A carreira de décadas do artista, escritor e curador David Woods materializa seu pensamento. Em uma entrevista, ele disse que “as pessoas não conhecem a história da arte porque muitas partes dela não foram escritas”. Originário de Dartmouth, Woods foi cocurador de “In this Place: Black Art in Nova Scotia” (Neste lugar: arte Negra em Nova Escócia), a primeira exposição de arte africana de Nova Escócia, em 1998. Quando estava pesquisando e coletando obras para a exposição, Woods ia à casa das pessoas e encontrava tesouros escondidos nos recônditos de seus porões. Ele encontrou obras de Edward Mitchell Bannister e Edith MacDonald-Brown – nomes não necessariamente conhecidos –, mas Woods argumenta por que deveriam ser.
“Sempre que vou à Galeria Nacional [do Canadá], tenho uma sensação de profunda injustiça devido à total ausência de representação da arte africana-canadense ali”, afirma Woods. “Da última vez que fui lá [em fevereiro de 2019], havia três ou quatro peças com pessoas Negras que haviam sido criadas por pessoas brancas ativas na arte. E essa parecia ser sua projeção da arte Negra, ou, pelo menos, uma forma de fazer alguma homenagem à arte Negra. Mas não havia sido criada por nós.”
Fora dos centros urbanos de Montreal, Vancouver e Toronto, a falta de representação e diversidade artística é exacerbada pelo menor tamanho da população. Para Alexa Joy, fazer seu trabalho em Winnipeg tem sido uma batalha árdua, em meio à burocracia e à ignorância. Ela fundou o Black Space Winnipeg, uma organização de base para estimular o desenvolvimento artístico e a visibilidade de comunidades Negras.
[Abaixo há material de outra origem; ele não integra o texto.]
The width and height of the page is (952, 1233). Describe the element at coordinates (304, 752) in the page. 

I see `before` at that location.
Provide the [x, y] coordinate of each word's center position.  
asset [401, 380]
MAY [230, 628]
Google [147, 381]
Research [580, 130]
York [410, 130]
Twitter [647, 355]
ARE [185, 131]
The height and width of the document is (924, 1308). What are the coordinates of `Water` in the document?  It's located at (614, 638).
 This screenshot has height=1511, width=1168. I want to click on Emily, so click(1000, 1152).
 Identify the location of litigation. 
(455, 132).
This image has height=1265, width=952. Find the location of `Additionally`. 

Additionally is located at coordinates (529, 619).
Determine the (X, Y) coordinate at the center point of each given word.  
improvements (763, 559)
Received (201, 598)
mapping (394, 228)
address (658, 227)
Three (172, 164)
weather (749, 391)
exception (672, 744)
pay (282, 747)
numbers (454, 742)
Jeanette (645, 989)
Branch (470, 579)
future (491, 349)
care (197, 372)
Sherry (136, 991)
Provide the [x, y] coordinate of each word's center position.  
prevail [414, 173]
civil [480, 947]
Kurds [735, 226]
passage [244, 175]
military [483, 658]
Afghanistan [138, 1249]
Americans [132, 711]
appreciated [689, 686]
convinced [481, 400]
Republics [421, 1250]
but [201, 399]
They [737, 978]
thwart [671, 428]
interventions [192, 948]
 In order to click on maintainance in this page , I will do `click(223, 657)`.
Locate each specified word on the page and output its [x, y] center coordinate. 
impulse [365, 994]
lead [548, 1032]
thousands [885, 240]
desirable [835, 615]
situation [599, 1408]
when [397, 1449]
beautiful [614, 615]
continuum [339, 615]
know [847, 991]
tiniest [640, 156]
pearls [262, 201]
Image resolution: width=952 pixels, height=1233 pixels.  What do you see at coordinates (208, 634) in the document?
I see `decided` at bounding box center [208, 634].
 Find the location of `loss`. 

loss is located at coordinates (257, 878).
Em 2016, farta do eurocentrismo do projeto Nuit Blanche de Winnipeg, ela criou a Nuit Noire, com a ajuda de uma diversidade de líderes de comunidades, como o artista Gibril Bangura. “Não há uma grande ênfase na arte Negra dentro da arte pública de Manitoba”, declarou ela, durante uma entrevista posterior ao fórum.
Após horas elaborando ideias para influenciar a política, chamar instituições culturais à responsabilidade e reafirmar as contribuições da arte Negra canadense, precisávamos de um descanso. O jantar servido na casa de Crook, permitiu que participantes se separassem e tivessem conversas mais íntimas. Reunir-se sem nenhum objetivo urgente foi uma compensação para as discussões pesadas do dia.
Quem participou, terminou o fim de semana com uma sensação revitalizante, com projetos em andamento. Os diálogos intergeracionais foram particularmente frutíferos, girando em torno de mentorias e legados. Josephine Denis refletiu sobre a responsabilidade que ela sente ao se lembrar das lições aprendida em suas mentorias. Para ela, é importante “garantir que não estejamos tendo exatamente as mesmas conversas, ou, se exatamente as mesmas conversas estão nos sendo impostas, que saibamos que as gerações passadas já fizeram esse trabalho.” Seu foco pessoal e profissional é cuidar e apoiar artistas durante seu tempo de vida, garantir sua representação equitativa em espaços institucionais e que sua obra seja visível e acessível para impedir futuros apagamentos. Como líder dos programas públicos e de extensão da Galeria de Arte Contemporânea SBC, em Montreal, Denis cria redes de contato entre artistas, lideres de comunidades e a instituição.
Na verdade, o fórum foi uma prova da tenacidade permanente das pessoas Negras ativas na curadoria no Canadá. Apesar das dificuldades externas que enfrentam, elas sempre encontram tempo para o cuidado, a mentoria e os diálogos que conduzem à evolução. Criticar as formas como o sistema funciona, favorecendo e colocando a branquitude em um lugar central, pode ser um trabalho desconfortável e sem glamour, mas essas pessoas o fazem todos os dias.
Kelsey Adams é uma escritora especializada em arte e crítica cultural de Toronto. Seu trabalho explora a interseção de arte, cinema e música, concentrando-se nas contribuições de pessoas marginalizadas que produzem cultura.
Este artigo foi publicado inicialmente no site canadianart.ca, no dia 17 de dezembro de 2019.